While the instrument requires further statistical validation and therefore should be used as a qualitative rather than a quantitative tool at this time, the descriptive data from FCAP can readily serve as a supplement to clinical observational and self-report information. The instrument’s norms were established over an approximately 20-year period of time and incorporate a population of approximately 4,000 individuals from across the U.S., including mental health outpatients, general medical outpatients, and workers’ compensation claimants.

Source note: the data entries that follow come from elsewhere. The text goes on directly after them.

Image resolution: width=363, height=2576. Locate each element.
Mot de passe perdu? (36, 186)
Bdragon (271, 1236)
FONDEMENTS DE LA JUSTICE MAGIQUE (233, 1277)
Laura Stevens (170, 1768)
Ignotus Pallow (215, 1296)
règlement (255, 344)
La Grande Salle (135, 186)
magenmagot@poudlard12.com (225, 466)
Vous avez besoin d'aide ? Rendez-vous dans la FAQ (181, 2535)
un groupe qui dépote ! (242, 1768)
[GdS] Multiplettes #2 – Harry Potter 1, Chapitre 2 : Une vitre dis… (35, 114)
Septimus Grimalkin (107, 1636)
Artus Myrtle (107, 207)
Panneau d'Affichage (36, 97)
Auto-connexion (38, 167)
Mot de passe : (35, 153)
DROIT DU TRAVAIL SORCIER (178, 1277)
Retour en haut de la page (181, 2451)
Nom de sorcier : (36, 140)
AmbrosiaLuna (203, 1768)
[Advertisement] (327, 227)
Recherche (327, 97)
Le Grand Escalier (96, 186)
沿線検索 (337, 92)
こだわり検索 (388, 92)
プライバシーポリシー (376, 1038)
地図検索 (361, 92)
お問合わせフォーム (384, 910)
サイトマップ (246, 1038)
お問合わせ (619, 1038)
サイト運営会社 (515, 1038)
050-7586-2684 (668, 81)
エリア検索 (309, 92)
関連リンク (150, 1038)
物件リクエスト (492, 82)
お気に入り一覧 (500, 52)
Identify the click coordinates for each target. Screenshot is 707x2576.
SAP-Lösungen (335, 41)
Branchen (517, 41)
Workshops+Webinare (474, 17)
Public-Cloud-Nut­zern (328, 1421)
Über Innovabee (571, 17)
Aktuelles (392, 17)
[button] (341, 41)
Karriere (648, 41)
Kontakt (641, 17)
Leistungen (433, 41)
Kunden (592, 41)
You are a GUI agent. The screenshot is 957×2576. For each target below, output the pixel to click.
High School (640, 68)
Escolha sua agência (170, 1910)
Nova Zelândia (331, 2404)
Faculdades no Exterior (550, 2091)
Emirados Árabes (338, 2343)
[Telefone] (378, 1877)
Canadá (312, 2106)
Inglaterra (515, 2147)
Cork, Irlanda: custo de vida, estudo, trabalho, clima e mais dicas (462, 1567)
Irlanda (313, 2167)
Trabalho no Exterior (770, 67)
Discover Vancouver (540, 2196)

I believe that at minimum, the FCAP continues to serve as not only a viable conceptual model for understanding global functioning, adaptive behavior and psychological disability, but as a helpful decision-support tool. It is here that the FCAP’s role in evaluating emotional impairment in forensic matters comes into play. As I have argued above, emotional disability is not simply the presence of symptoms, but more relevantly, it is the reduced capacity to function effectively in our respective environments. Specifically because FCAP is behaviorally based, it therefore can be used as a semi-structured interview tool to guide and prompt clinicians, both mental health professionals and primary care doctors for that matter, to explore patients’ capacity to function in their daily lives, and to help identify areas of possible disability that are worthy of further clinical investigation and inquiry.
Briefly, the Functional Capacity Assessment Profile is a standardized, 55-item self-report inventory that describes an individual’s psychological well-being in terms of the ability to function effectively in daily life. These 55 items function as behavioral markers that reflect a person’s capacity to perform critical social and independent living skills, across a comprehensive array of eight behavioral domains:
- Emotional Management
- Communication and Social Involvement
- Health Behaviors
- Personal Management
- Family Care
The information generated from this type of instrument provides the attorney with a broad overview of a person’s scope of functional capabilities, highlighting areas where a client is functioning well and areas where there might be behavioral limitations. In this way, the otherwise nebulous concept of a “mental disability” becomes much more transparent to the legal profession. Improved clarity emerges when one is cognizant of how an emotional “impairment” is defined and measured, allowing mental health and legal professionals to speak the same language. This thereby provides the attorney with more advanced ammunition to test the foundational proficiencies of the expert witness.
I recommend that attorneys practicing in areas of law in which clients’ functional abilities are relevant to the legal case develop a keen understanding of the theoretical concepts and practical aspects of emotional impairment. A short study of the FCAP, as a model, can serve as an effective way of quickly developing such an understanding.